*PROBLEM REQUIREMENTS*
Which lines of the entries below run from the one holding "Select the _DSC2029.ARW thumbnail" to the one holding "The image size is (1288, 933).", inclusive? Set down exactly those lines and no others.

(Stored items)

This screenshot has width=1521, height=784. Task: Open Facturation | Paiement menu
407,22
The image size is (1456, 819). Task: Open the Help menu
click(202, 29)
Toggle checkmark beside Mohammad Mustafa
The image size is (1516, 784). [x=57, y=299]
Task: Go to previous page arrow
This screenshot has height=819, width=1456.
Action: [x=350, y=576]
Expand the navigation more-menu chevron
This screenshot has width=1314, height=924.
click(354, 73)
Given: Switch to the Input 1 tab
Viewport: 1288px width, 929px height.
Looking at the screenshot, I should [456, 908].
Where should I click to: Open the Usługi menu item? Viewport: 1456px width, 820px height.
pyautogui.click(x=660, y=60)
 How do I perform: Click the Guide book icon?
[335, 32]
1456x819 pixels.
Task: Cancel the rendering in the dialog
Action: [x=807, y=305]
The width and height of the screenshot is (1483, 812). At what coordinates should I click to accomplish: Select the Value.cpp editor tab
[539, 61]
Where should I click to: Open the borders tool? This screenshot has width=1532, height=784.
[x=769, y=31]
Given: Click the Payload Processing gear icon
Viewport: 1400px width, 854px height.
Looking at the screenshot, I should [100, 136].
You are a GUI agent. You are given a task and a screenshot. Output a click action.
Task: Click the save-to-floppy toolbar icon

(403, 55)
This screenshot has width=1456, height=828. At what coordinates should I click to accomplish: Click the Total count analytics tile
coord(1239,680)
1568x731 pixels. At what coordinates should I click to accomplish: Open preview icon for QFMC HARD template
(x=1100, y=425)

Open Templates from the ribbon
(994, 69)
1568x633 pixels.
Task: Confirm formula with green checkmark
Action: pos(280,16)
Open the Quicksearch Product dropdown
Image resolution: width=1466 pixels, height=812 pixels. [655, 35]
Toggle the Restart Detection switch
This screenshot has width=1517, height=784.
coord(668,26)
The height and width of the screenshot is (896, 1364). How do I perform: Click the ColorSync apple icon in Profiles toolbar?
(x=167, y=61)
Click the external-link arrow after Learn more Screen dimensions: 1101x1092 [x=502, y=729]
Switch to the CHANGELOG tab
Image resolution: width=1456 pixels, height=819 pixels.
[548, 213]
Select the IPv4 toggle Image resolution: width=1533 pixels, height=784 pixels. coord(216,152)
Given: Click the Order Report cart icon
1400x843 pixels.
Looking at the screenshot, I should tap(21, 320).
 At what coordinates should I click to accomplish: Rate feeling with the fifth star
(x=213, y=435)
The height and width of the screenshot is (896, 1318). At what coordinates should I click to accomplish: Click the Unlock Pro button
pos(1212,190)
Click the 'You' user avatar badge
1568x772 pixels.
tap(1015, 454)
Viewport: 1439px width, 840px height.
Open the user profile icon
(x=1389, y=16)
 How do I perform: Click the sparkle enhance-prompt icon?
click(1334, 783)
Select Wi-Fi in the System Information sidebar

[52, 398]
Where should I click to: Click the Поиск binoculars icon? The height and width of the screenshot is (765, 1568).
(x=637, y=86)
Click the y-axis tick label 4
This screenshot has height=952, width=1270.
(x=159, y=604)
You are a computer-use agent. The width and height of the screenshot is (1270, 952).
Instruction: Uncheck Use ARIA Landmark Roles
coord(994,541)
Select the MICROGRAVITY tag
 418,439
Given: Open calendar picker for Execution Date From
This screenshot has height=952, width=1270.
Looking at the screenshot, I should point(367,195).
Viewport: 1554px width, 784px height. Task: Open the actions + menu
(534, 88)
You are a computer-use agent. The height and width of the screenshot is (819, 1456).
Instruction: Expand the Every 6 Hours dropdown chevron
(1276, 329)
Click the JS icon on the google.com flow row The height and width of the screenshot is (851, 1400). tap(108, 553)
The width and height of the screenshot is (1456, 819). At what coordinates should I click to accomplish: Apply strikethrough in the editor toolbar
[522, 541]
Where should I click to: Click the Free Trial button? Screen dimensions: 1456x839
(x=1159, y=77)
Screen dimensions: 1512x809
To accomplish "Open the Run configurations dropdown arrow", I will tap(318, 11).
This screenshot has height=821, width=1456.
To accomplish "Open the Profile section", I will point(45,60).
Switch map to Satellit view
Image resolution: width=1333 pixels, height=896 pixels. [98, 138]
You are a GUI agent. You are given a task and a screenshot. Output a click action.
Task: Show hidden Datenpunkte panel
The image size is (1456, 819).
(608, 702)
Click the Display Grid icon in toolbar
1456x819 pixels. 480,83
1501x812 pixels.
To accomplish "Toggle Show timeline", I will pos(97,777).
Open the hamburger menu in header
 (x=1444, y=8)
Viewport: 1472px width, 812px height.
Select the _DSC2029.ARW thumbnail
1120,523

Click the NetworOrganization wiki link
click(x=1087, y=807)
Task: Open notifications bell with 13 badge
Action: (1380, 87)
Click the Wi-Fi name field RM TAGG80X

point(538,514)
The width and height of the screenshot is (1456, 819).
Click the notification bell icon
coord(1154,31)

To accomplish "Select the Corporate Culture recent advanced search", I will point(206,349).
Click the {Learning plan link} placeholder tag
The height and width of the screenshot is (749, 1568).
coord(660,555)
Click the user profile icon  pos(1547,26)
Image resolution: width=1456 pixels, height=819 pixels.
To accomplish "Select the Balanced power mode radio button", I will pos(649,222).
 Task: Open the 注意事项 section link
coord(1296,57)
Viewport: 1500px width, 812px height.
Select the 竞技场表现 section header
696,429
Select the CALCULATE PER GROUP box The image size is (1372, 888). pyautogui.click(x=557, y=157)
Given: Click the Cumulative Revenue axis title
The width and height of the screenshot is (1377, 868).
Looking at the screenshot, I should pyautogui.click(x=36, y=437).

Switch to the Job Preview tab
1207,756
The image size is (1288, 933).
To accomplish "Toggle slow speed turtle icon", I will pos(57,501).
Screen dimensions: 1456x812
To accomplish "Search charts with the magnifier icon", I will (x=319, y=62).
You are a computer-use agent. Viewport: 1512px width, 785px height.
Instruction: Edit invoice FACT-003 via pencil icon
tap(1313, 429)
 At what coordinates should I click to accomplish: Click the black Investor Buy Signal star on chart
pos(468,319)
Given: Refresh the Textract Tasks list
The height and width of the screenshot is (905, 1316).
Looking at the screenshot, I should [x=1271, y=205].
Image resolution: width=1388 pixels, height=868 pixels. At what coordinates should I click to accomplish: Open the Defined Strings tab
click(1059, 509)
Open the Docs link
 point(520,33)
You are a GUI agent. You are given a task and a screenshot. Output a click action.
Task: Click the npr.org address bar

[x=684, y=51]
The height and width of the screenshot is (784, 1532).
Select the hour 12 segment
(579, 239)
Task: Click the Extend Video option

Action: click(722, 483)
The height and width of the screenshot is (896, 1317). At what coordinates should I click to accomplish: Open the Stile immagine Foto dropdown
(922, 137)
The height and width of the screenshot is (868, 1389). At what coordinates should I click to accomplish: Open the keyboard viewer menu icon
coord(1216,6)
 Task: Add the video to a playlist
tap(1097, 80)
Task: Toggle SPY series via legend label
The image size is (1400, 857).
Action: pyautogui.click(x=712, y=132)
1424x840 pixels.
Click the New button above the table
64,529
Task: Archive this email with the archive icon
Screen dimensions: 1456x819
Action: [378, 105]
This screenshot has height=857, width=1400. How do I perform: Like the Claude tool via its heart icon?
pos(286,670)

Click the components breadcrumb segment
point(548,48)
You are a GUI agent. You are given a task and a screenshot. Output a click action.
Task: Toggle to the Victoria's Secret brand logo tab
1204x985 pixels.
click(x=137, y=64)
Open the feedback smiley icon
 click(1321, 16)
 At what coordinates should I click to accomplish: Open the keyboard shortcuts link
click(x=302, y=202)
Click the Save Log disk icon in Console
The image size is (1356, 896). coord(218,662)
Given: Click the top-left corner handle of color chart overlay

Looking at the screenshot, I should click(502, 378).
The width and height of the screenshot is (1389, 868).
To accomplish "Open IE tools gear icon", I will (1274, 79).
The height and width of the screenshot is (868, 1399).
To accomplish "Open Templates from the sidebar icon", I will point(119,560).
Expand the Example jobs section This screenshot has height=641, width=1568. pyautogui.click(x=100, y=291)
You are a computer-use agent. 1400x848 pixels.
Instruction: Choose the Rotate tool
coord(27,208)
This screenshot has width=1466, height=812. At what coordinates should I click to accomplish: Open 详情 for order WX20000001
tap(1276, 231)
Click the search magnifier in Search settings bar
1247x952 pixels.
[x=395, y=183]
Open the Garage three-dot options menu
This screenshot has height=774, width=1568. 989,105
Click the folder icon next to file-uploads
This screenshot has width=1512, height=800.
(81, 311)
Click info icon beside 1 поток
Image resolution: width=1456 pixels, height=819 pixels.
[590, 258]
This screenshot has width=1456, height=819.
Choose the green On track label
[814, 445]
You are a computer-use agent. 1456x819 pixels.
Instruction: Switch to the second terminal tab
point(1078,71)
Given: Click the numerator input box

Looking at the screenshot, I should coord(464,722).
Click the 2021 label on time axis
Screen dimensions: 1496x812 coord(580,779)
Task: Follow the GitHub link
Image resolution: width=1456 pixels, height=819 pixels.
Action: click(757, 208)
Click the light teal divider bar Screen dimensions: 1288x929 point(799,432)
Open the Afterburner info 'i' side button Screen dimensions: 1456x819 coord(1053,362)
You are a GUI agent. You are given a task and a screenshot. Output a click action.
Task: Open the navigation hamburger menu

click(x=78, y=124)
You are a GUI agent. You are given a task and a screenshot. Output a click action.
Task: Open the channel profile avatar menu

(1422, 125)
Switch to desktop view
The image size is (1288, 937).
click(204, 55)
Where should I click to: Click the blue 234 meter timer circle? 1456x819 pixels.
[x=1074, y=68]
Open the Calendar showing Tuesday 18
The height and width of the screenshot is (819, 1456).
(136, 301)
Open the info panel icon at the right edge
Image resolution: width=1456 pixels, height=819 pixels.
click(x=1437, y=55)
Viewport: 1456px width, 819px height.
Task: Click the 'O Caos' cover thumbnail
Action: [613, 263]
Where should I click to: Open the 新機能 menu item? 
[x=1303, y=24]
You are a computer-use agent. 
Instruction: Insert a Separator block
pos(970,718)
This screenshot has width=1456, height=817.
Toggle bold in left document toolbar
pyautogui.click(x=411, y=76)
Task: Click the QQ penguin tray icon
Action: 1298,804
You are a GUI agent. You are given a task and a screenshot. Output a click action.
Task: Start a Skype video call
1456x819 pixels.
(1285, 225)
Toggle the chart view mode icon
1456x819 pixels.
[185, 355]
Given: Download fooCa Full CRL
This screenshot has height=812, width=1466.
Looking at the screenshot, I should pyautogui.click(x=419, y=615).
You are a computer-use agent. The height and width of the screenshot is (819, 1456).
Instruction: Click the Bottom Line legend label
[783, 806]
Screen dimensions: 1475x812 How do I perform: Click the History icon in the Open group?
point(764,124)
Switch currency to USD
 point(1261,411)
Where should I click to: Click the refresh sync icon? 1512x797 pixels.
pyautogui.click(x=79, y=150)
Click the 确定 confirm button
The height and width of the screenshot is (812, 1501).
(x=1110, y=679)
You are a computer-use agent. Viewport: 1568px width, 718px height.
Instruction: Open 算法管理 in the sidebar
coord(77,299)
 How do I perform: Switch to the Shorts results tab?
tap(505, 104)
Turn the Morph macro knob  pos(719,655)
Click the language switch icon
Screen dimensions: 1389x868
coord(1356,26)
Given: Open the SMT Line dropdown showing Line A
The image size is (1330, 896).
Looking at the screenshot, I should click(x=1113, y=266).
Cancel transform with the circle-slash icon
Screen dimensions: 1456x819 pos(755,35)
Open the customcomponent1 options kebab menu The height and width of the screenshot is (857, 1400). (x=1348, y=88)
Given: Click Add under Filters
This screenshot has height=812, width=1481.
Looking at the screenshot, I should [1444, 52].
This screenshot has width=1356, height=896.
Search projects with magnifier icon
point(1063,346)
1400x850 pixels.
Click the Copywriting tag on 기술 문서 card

*ANSWER SECTION*
Select the _DSC2029.ARW thumbnail
1120,523

Click the NetworOrganization wiki link
click(x=1087, y=807)
Task: Open notifications bell with 13 badge
Action: (1380, 87)
Click the Wi-Fi name field RM TAGG80X

point(538,514)
The width and height of the screenshot is (1456, 819).
Click the notification bell icon
coord(1154,31)

To accomplish "Select the Corporate Culture recent advanced search", I will point(206,349).
Click the {Learning plan link} placeholder tag
The height and width of the screenshot is (749, 1568).
coord(660,555)
Click the user profile icon  pos(1547,26)
Image resolution: width=1456 pixels, height=819 pixels.
To accomplish "Select the Balanced power mode radio button", I will pos(649,222).
 Task: Open the 注意事项 section link
coord(1296,57)
Viewport: 1500px width, 812px height.
Select the 竞技场表现 section header
696,429
Select the CALCULATE PER GROUP box The image size is (1372, 888). pyautogui.click(x=557, y=157)
Given: Click the Cumulative Revenue axis title
The width and height of the screenshot is (1377, 868).
Looking at the screenshot, I should pyautogui.click(x=36, y=437).

Switch to the Job Preview tab
1207,756
The image size is (1288, 933).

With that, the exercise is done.